[Selected excerpt]:
□ □ □ □ □ □ □

In the next three years, PrairieFood will be raising about $50 million in capital to build its plant. In the meantime, the conversion process is patented, and the company owns all of its own intellectual property, while it continues to test at its pilot site in Pratt, Kansas.
Sunlite Technologies
Inside Sunlite Science and Technology’s headquarters, it looks like a perpetually sunny day, which makes the Sunlite name definitely apropos for the lighting company. In addition to the cheery disposition, Sunlite, at 4811 Quail Crest Place, is creating the next generation of LED lighting technology—so advanced that most Lawrence residents can’t even use it yet.
Sunlite’s LED (light-emitting diode) components are manufactured at its subsidiary in China, and its distinct 2-inch-diameter can lights are assembled in Lawrence, which also serves as the headquarters for national distribution. The LEDs that Sunlite uses really have very little to do with most LED lights that are for sale in hardware stores and big-box stores. LEDs available in those stores today use traditional electrical wiring and still have to retrofit into incandescent lighting setups. What we have now is considered a transition to LED lighting; Sunlite makes and sells what comes next.
Traditional recessed can lights are typically about 6 inches in diameter and usually have a central space from which they light a room, such that locations farther from the lights may require a lamp for reading or to see detail. Sunlite’s LEDs are so small there can be many more of them, and often they are laid out in a grid across the whole ceiling, allowing evenly distributed light at every place in the room.
“All the other companies buy from other manufacturers. We are the manufacturer, so we use our own LED technology in our lights,” Sunlite CTO Jeff Chen says.
Sunlite also makes specialty lights, such as its best-selling “green wall lighting,” for interior walls of plants and succulents. The company also has LED pendant lights, available in multiple colors, for a decorative focal point and lights that can change color or be dimmed.
LED technology has many environmental advantages. Although the commercial customers realize the most significant savings, residential customers’ electricity costs are reduced more than six times when they employ Sunlite’s lighting. The LED lights use more efficient DC (direct current) electrical power instead of traditional AC (alternating current), and they are wired using L2 cable, which is the small wiring typically used with home security systems.

□ □ □ □ □ □ □

[Records taken from a dataset]

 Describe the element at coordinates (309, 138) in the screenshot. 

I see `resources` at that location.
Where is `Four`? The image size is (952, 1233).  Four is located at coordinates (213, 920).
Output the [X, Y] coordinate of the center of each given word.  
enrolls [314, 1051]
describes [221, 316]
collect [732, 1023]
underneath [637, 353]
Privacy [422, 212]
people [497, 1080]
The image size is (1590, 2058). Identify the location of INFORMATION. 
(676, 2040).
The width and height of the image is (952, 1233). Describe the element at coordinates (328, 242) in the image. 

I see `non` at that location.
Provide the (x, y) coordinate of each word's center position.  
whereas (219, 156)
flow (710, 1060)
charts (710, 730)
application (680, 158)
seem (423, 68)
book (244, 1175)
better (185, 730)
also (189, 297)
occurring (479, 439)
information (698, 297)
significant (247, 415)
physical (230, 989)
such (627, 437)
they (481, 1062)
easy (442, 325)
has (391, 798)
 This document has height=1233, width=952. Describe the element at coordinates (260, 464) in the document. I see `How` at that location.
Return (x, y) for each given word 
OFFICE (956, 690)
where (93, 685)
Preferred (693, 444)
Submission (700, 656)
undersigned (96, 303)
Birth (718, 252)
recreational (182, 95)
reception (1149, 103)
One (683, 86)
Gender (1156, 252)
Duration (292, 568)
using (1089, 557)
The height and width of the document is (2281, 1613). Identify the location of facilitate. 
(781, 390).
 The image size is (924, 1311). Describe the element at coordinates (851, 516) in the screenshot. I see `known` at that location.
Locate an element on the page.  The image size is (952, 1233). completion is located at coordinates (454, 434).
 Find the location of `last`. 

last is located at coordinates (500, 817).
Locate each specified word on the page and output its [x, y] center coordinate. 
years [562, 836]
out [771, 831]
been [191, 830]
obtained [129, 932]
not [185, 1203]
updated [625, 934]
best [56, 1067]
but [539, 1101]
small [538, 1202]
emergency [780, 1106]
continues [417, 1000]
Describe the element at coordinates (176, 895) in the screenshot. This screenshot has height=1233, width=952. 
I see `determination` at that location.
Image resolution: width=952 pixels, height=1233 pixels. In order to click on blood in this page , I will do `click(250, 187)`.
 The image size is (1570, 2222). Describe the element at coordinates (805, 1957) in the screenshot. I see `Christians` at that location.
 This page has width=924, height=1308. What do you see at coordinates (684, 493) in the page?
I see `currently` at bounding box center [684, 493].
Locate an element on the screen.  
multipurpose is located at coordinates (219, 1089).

□ □ □ □ □ □ □

[Exercise set]:
A: Summarize the text on PrairieFood and Sunlite in two sentences.
B: Reproduce the text on PrairieFood and Sunlite word for word, from "Sunlite Technologies" down to "use it yet.".

[Task results]:
A: PrairieFood plans to raise about $50 million in capital over the next three years to build its plant, and meanwhile it keeps testing its patented conversion process at a pilot site in Pratt, Kansas. Sunlite Science and Technology makes its own LED components at a subsidiary in China and assembles small can lights in Lawrence that can be laid out in a grid across a ceiling, run on DC power, and reduce residential electricity costs more than six times.

B:
Sunlite Technologies
Inside Sunlite Science and Technology’s headquarters, it looks like a perpetually sunny day, which makes the Sunlite name definitely apropos for the lighting company. In addition to the cheery disposition, Sunlite, at 4811 Quail Crest Place, is creating the next generation of LED lighting technology—so advanced that most Lawrence residents can’t even use it yet.